WHAT YOU SHOULD DO ▸
Place the lines of the records, starting with the line containing "Task: Click the Translate post link" and going on through the line containing "Action: (x=46, y=529)", into a Markdown table with a Row column for the row number and an Entry column for the line, leaving out blank lines.

RECORDS FOR PROCESSING ▸
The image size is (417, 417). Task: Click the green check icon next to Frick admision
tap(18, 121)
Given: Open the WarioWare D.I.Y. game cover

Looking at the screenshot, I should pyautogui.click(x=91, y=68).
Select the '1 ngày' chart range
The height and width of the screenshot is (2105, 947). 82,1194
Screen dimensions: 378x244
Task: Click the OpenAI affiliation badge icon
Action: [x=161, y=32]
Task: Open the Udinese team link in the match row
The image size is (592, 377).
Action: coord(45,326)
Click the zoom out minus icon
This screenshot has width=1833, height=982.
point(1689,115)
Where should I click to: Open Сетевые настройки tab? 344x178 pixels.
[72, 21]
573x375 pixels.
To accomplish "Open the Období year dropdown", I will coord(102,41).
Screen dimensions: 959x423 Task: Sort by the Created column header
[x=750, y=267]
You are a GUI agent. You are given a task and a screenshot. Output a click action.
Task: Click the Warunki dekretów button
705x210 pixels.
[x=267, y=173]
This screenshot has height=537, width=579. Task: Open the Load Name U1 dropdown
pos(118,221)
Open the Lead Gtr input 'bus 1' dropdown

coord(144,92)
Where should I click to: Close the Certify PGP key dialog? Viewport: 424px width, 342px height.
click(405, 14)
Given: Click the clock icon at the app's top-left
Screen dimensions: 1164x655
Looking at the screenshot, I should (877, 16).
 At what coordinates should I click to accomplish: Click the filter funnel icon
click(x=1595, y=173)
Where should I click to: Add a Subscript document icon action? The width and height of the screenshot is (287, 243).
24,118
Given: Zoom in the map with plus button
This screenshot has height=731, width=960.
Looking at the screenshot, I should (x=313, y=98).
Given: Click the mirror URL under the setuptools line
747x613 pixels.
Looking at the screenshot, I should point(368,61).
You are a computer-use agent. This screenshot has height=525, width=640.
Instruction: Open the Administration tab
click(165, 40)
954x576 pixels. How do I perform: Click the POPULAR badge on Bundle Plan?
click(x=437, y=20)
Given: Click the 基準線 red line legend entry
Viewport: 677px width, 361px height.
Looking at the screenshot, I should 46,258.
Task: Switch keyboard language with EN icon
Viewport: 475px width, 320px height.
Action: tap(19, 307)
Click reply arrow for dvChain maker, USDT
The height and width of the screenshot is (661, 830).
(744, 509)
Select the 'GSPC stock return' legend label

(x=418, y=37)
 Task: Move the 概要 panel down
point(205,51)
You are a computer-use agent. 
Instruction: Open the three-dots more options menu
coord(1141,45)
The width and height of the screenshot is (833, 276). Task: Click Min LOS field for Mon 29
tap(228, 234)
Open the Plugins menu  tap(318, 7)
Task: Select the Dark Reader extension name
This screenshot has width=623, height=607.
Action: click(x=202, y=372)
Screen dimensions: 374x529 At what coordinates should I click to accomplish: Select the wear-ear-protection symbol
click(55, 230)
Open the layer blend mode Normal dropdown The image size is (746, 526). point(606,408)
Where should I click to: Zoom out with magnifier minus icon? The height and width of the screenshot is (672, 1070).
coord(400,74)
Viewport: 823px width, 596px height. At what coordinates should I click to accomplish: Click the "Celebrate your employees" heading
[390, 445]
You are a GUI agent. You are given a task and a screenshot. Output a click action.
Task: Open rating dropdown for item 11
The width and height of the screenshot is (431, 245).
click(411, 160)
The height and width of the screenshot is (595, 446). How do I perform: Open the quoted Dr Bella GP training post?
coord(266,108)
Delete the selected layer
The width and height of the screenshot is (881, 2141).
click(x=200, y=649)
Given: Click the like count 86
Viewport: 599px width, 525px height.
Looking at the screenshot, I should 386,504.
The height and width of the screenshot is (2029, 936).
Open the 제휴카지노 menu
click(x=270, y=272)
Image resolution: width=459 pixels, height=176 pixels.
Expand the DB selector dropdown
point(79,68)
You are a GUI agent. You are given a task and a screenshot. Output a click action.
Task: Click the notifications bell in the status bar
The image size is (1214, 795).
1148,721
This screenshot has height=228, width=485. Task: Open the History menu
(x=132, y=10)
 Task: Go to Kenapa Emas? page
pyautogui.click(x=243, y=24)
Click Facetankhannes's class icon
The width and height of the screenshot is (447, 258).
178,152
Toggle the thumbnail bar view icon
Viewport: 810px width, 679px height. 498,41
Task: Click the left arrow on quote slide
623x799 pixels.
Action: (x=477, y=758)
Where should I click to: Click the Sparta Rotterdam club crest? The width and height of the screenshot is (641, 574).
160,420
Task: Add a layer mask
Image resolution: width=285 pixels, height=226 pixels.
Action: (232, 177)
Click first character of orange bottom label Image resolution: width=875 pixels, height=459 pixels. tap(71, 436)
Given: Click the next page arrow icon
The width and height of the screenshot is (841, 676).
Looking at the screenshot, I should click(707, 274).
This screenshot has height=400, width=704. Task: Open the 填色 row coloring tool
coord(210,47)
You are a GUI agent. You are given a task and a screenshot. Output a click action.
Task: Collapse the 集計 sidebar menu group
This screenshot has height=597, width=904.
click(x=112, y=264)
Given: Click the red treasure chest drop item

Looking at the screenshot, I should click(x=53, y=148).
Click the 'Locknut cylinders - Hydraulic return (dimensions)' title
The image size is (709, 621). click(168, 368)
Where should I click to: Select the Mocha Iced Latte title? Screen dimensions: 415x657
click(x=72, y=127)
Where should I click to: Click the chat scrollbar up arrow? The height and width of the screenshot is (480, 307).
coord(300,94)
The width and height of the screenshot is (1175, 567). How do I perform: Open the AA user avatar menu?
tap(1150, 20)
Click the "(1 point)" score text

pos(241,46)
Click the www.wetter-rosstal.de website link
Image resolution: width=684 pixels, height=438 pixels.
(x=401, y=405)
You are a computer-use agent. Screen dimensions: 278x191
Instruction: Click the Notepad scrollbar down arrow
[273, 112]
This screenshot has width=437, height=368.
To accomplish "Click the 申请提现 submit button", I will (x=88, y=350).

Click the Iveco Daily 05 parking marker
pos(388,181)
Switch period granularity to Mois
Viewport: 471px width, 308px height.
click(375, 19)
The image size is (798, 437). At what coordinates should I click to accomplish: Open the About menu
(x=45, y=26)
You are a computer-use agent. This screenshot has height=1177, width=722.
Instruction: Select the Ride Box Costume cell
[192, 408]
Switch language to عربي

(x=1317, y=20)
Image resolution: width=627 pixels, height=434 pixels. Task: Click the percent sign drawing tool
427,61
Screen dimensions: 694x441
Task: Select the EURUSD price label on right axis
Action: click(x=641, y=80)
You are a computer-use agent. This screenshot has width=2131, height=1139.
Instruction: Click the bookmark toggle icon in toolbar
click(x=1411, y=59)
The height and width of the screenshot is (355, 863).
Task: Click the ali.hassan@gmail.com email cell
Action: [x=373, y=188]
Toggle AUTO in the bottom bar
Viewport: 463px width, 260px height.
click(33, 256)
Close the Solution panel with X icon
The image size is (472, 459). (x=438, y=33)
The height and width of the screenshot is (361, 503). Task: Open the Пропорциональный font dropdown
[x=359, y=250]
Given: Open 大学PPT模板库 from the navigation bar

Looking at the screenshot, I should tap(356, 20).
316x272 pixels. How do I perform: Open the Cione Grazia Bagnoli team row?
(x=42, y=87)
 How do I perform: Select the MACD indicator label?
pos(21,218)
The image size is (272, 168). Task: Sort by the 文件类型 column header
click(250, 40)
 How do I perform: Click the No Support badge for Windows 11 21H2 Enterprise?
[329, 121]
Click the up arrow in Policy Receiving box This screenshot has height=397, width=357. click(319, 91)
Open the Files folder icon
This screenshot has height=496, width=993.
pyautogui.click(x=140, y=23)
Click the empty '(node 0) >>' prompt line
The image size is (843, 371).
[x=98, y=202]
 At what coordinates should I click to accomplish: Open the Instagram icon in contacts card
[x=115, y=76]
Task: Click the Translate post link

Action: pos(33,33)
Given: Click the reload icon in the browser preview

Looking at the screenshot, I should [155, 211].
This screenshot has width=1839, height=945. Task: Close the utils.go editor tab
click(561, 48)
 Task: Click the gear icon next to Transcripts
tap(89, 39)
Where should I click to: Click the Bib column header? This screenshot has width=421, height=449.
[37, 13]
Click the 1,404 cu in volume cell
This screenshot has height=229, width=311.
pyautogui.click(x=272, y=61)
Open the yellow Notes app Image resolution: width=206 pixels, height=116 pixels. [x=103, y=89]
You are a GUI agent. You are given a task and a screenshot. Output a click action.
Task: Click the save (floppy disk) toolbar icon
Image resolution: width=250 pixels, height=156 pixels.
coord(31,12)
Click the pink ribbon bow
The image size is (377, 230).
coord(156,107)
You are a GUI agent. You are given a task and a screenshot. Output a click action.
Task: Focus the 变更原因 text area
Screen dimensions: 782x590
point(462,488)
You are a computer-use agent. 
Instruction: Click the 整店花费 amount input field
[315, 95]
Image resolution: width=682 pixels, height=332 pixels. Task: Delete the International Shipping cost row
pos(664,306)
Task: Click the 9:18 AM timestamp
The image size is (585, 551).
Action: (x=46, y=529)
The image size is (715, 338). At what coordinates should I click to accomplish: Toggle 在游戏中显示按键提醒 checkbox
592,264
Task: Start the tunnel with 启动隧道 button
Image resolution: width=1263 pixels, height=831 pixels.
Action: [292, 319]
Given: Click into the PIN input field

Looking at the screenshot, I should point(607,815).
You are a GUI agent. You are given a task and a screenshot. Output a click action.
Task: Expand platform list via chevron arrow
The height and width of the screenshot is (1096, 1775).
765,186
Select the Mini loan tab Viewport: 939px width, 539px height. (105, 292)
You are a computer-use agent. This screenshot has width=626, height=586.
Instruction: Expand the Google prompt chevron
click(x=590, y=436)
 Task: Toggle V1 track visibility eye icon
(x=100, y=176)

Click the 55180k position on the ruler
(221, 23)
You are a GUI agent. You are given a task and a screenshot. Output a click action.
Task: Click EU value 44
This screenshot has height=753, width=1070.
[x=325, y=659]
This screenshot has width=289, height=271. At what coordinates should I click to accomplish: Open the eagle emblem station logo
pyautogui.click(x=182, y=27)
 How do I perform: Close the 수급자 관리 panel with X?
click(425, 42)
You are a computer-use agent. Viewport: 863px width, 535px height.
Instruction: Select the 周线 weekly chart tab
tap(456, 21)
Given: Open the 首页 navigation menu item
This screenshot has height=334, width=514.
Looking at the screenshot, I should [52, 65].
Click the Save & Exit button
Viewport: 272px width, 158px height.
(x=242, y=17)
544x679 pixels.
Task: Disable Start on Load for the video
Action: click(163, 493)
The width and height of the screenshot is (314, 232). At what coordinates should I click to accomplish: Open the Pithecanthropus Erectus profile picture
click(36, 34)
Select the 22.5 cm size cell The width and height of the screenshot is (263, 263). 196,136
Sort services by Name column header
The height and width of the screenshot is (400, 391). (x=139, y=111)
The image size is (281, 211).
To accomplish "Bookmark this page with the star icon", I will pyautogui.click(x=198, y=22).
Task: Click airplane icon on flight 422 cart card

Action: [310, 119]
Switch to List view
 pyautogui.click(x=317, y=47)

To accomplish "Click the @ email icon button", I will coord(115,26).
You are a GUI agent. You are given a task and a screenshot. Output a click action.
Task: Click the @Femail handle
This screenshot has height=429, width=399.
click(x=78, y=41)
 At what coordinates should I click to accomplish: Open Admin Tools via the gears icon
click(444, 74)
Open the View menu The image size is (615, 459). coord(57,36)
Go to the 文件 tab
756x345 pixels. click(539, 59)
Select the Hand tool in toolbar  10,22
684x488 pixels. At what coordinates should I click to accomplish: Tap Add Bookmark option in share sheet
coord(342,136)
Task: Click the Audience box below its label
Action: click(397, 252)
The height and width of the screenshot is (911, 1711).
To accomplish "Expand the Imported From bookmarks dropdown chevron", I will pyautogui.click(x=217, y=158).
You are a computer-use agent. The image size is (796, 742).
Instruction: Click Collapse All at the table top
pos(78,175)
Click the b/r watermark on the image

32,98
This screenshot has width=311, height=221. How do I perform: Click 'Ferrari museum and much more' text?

SOLUTION TO THIS TASK ▸
| Row | Entry |
|---|---|
| 1 | Task: Click the Translate post link |
| 2 | Action: pos(33,33) |
| 3 | Given: Click the reload icon in the browser preview |
| 4 | Looking at the screenshot, I should [155, 211]. |
| 5 | This screenshot has width=1839, height=945. Task: Close the utils.go editor tab |
| 6 | click(561, 48) |
| 7 |  Task: Click the gear icon next to Transcripts |
| 8 | tap(89, 39) |
| 9 | Where should I click to: Click the Bib column header? This screenshot has width=421, height=449. |
| 10 | [37, 13] |
| 11 | Click the 1,404 cu in volume cell |
| 12 | This screenshot has height=229, width=311. |
| 13 | pyautogui.click(x=272, y=61) |
| 14 | Open the yellow Notes app Image resolution: width=206 pixels, height=116 pixels. [x=103, y=89] |
| 15 | You are a GUI agent. You are given a task and a screenshot. Output a click action. |
| 16 | Task: Click the save (floppy disk) toolbar icon |
| 17 | Image resolution: width=250 pixels, height=156 pixels. |
| 18 | coord(31,12) |
| 19 | Click the pink ribbon bow |
| 20 | The image size is (377, 230). |
| 21 | coord(156,107) |
| 22 | You are a GUI agent. You are given a task and a screenshot. Output a click action. |
| 23 | Task: Focus the 变更原因 text area |
| 24 | Screen dimensions: 782x590 |
| 25 | point(462,488) |
| 26 | You are a computer-use agent.  |
| 27 | Instruction: Click the 整店花费 amount input field |
| 28 | [315, 95] |
| 29 | Image resolution: width=682 pixels, height=332 pixels. Task: Delete the International Shipping cost row |
| 30 | pos(664,306) |
| 31 | Task: Click the 9:18 AM timestamp |
| 32 | The image size is (585, 551). |
| 33 | Action: (x=46, y=529) |